Rendere il lavoro a bordo dei pescherecci più sicuro, trasformando la prevenzione da obbligo burocratico a pratica quotidiana. È questo il cuore dell’accordo quadro che verrà siglato domani, mercoledì 25 marzo 2026, alle ore 10:00, presso la Capitaneria di Porto di Molfetta. L’intesa vede protagonista la ASL Bari, attraverso il Dipartimento di Prevenzione (SPESAL Area Nord), e una vastissima rete di rappresentanza che unisce Federpesca, i principali sindacati (Flai CGIL, Fai Cisl, Uila Pesca) e le associazioni di categoria come Coldiretti Pesca, Legacoop Agroalimentare e Confcooperative.
Il settore ittico pugliese, con una flotta di oltre 1.500 imbarcazioni e un valore economico che supera i 290 milioni di euro, rappresenta una colonna portante dell’economia regionale, ma resta uno degli ambiti lavorativi a più alto rischio. Nella sola provincia di Bari, i porti di Molfetta, Monopoli e Bari ospitano centinaia di addetti che ogni giorno affrontano condizioni ambientali estreme, spazi ridotti e ritmi serrati, fattori che contribuiscono a un’incidenza infortunistica spesso sottostimata.
L’accordo punta a intervenire sulle criticità strutturali del lavoro in mare, focalizzandosi su rischi specifici come le cadute fuori bordo, gli infortuni legati ai macchinari di pesca e l’esposizione prolungata agli agenti atmosferici. «Intervenire nella pesca significa entrare in un ambiente complesso dove il rischio è quotidiano – ha dichiarato Luigi Fruscio, Direttore Generale della ASL Bari –. Con questa alleanza mettiamo a sistema competenze per offrire risposte concrete: formazione mirata e modelli organizzativi capaci di proteggere la salute dei pescatori».
Oltre all’addestramento pratico e alla diffusione di buone prassi operative, l’intesa promuove l’analisi dei “near miss”, ovvero i mancati infortuni, per anticipare le situazioni di pericolo prima che si trasformino in tragedie. Il programma prevede anche iniziative di screening sanitario, come i controlli dermatologici per i danni causati dall’esposizione solare, e campagne di sensibilizzazione sui corretti stili di vita per i lavoratori marittimi.

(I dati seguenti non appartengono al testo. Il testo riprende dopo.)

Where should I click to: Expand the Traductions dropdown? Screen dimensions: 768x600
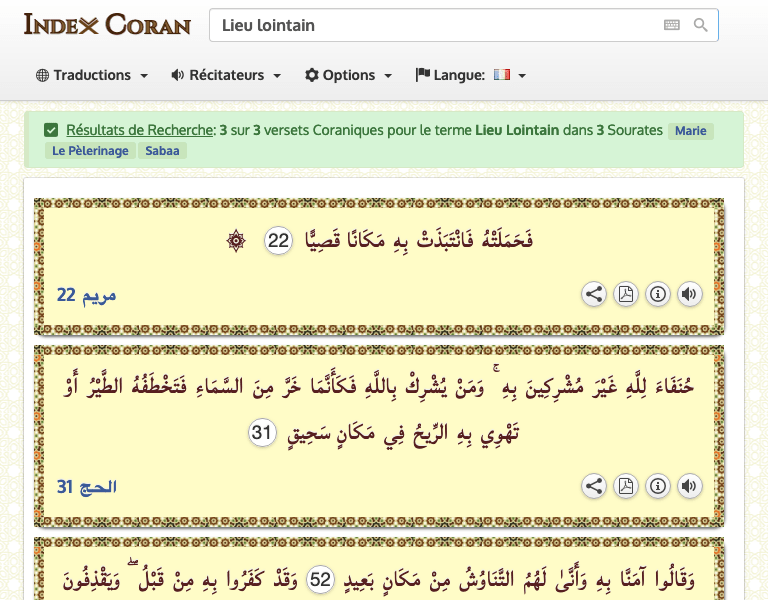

Per il coordinatore dello SPESAL Area Nord, Giorgio Di Leone, la chiave del successo risiede nel coinvolgimento diretto di chi vive il mare: costruire la sicurezza partendo dall’esperienza reale di chi sta a bordo è l’unico modo per ridurre drasticamente malattie professionali e incidenti in un comparto fondamentale per l’identità e lo sviluppo del territorio barese.